Stored data entries:
"""
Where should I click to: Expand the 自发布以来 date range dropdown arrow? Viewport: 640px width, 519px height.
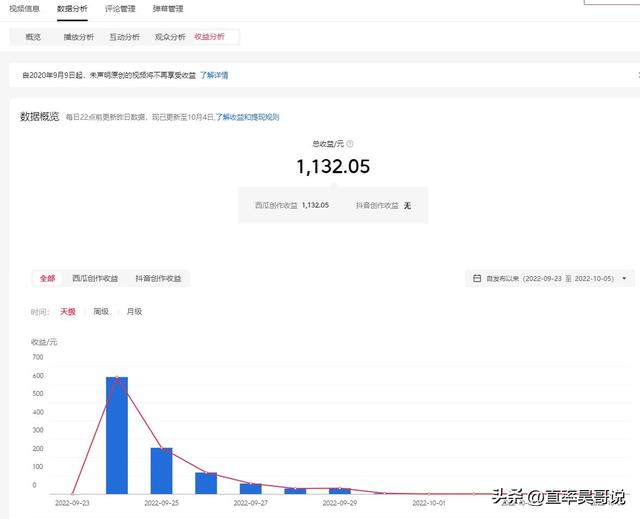point(625,278)
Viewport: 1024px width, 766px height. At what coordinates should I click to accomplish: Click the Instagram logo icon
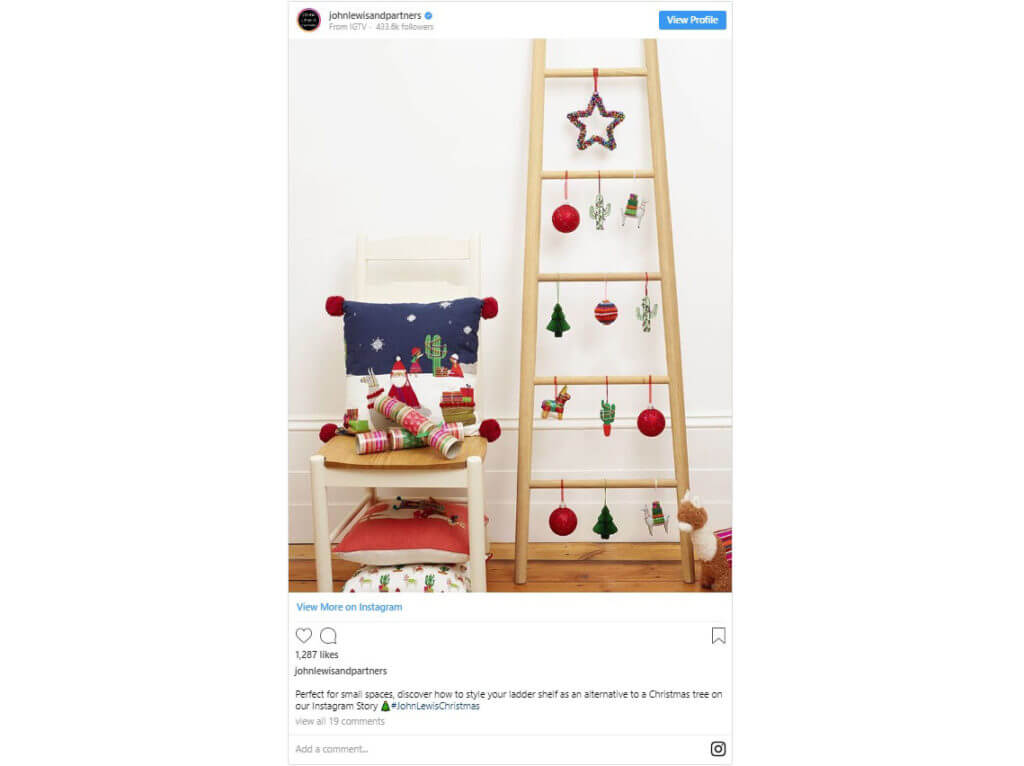(718, 749)

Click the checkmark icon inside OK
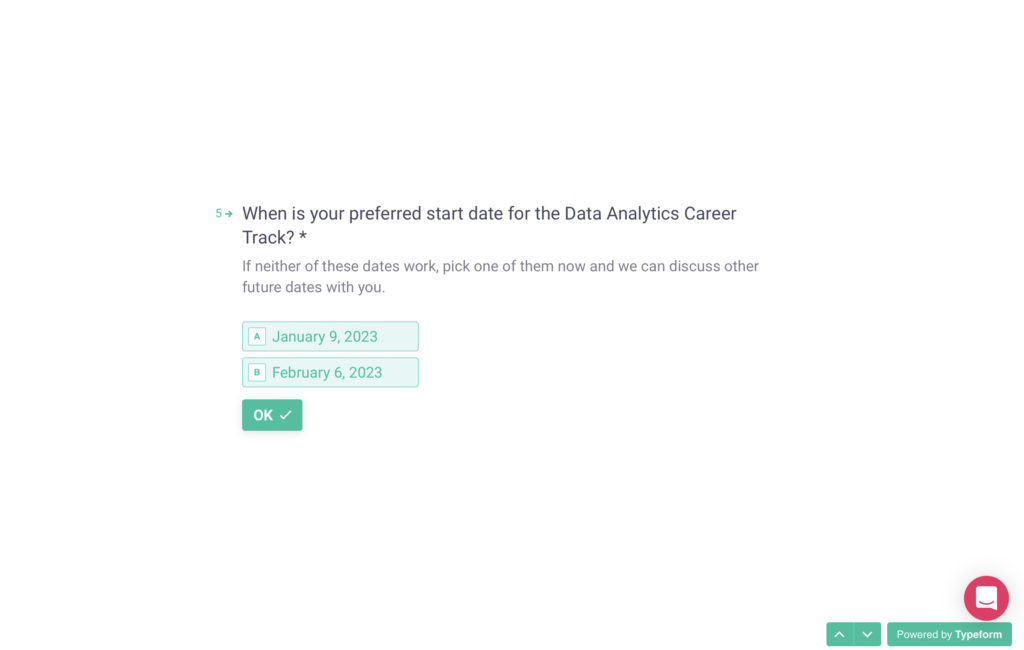point(286,415)
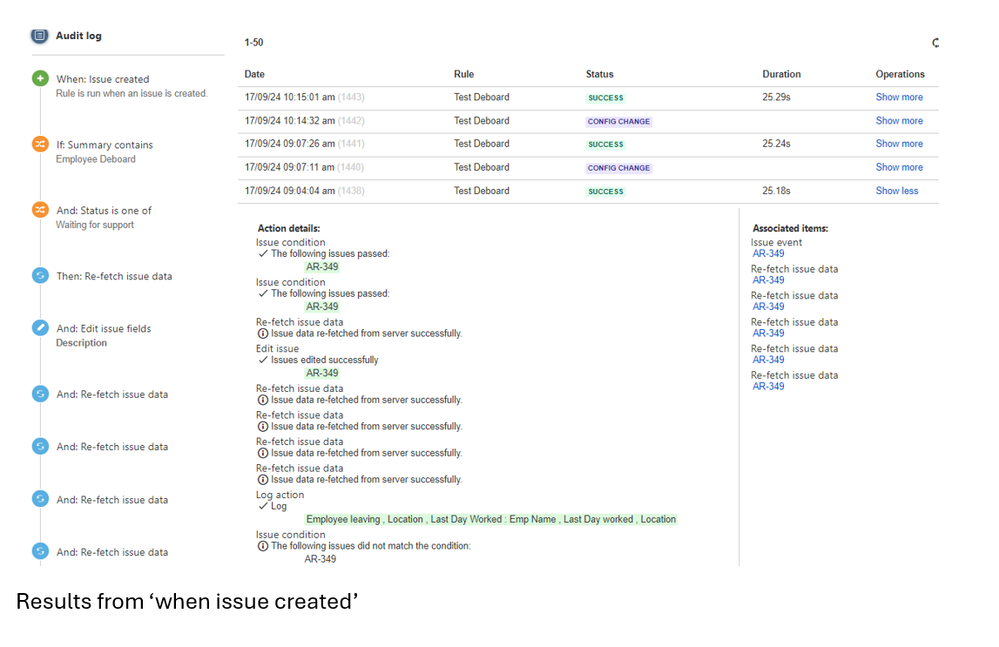The width and height of the screenshot is (999, 647).
Task: Click the SUCCESS badge on the top log row
Action: (605, 97)
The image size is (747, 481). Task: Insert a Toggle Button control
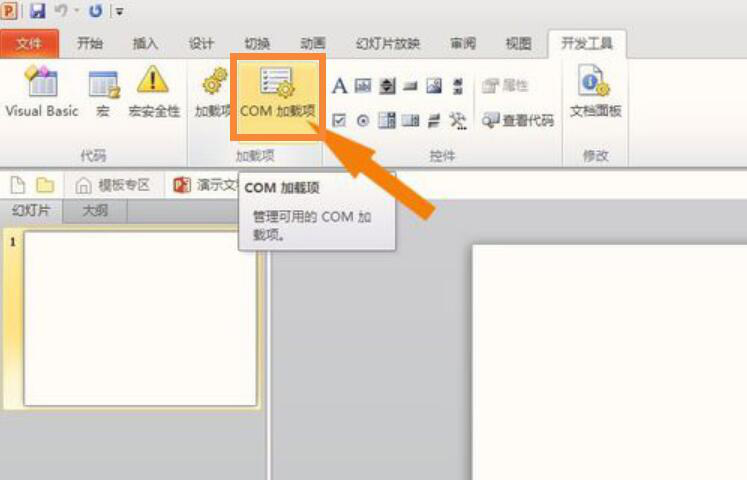tap(434, 120)
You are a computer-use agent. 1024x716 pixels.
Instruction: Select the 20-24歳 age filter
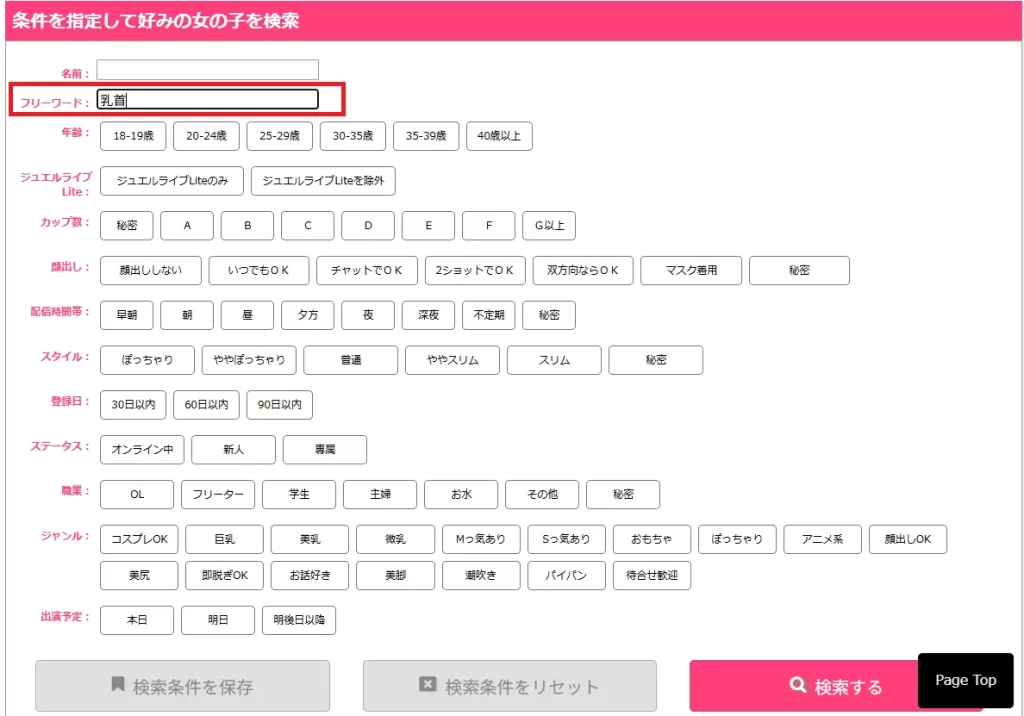point(206,136)
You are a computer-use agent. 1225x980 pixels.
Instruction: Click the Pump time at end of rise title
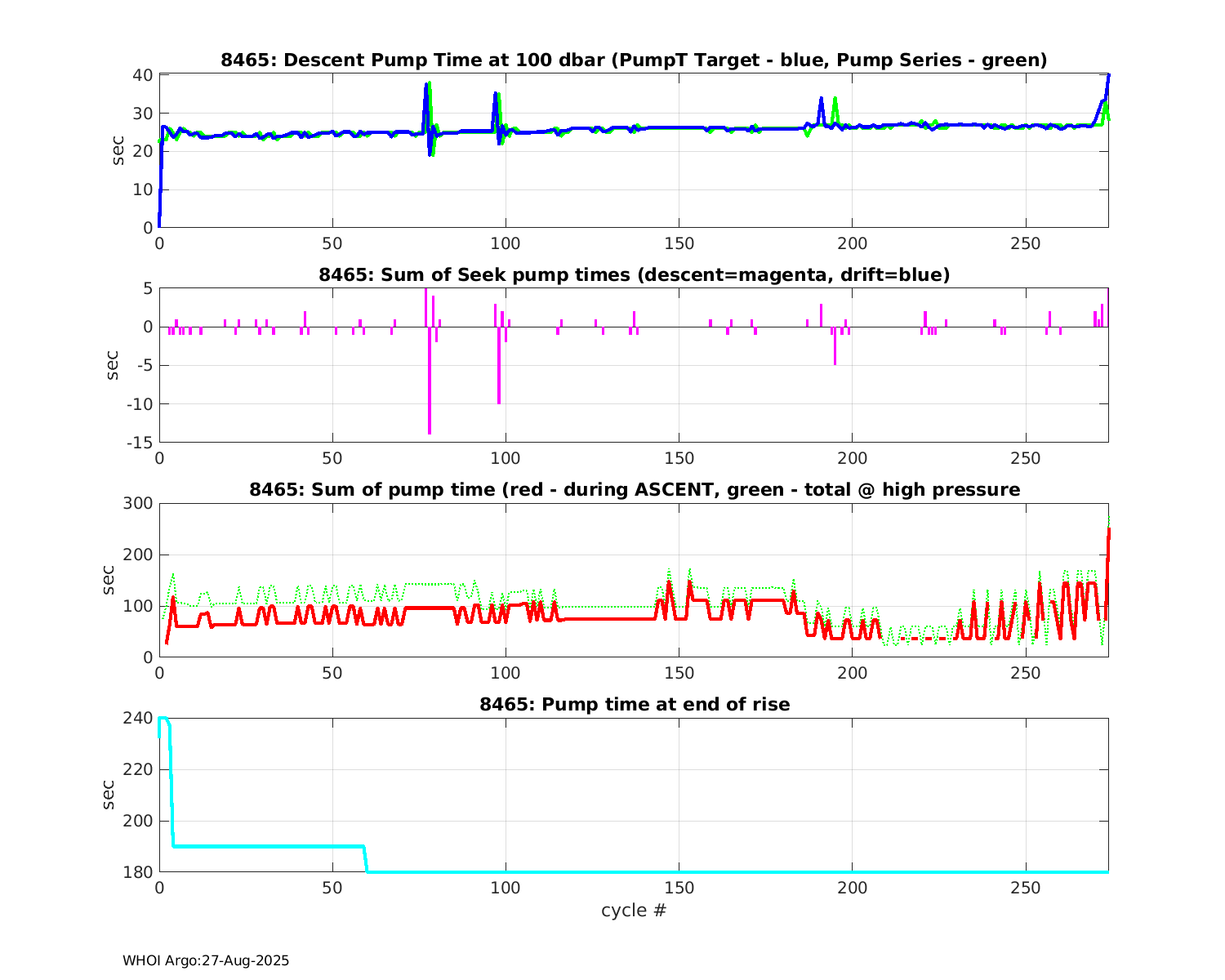click(634, 705)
"""
Task directions: Every line from the one containing "Instruction: Select the 20-24歳 age filter" through the end of the records is to be returned exactly, and those lines alone; pictures are dropped.

Task response:
Instruction: Select the 20-24歳 age filter
point(206,136)
You are a computer-use agent. 1225x980 pixels.
Instruction: Click the Pump time at end of rise title
click(634, 705)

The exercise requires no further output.